### Records from a collection

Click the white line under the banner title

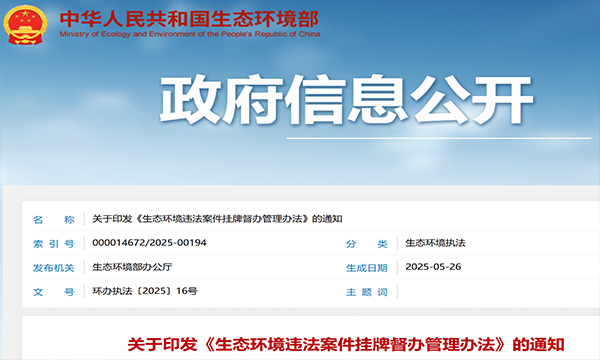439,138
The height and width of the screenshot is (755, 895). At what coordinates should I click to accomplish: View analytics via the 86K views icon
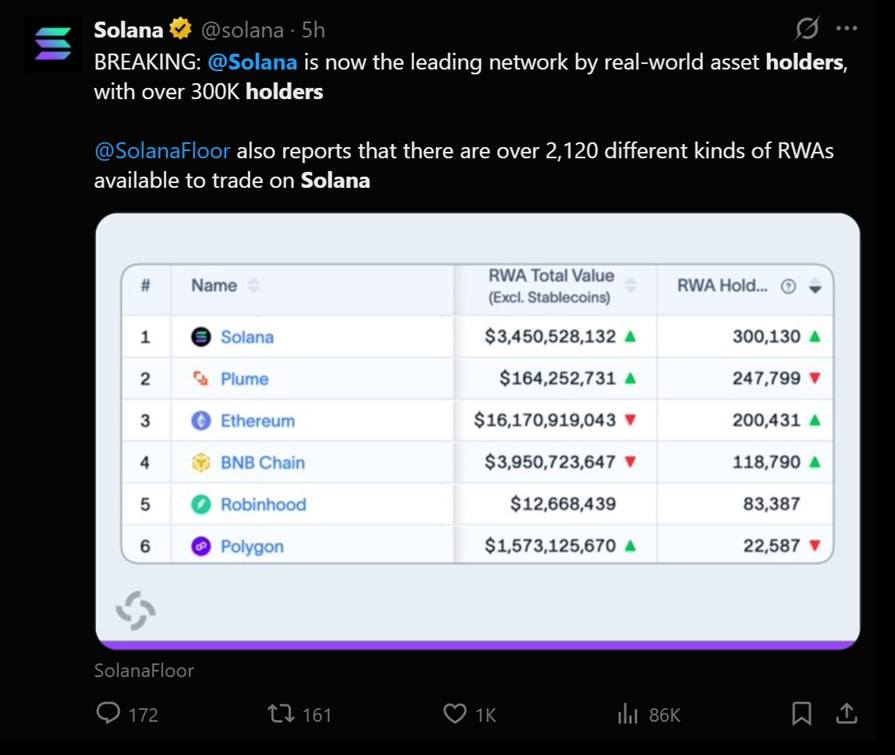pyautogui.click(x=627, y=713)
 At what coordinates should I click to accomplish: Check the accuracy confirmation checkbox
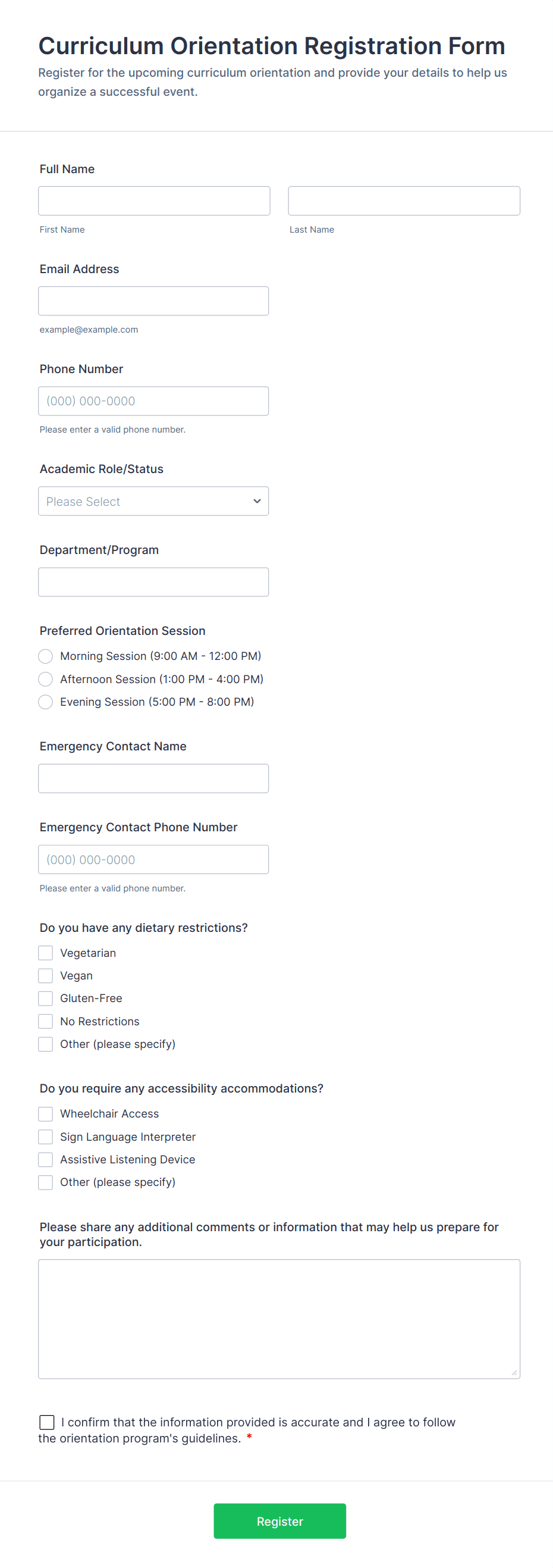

### Task prompt
Rewrite all of the rows above with "coordinates" changed to "position" and nothing else altered. Leave the pictures out.

### Reply to the task
Click the white line under the banner title

439,138
The height and width of the screenshot is (755, 895). At what position should I click to accomplish: View analytics via the 86K views icon
pyautogui.click(x=627, y=713)
 At what position should I click to accomplish: Check the accuracy confirmation checkbox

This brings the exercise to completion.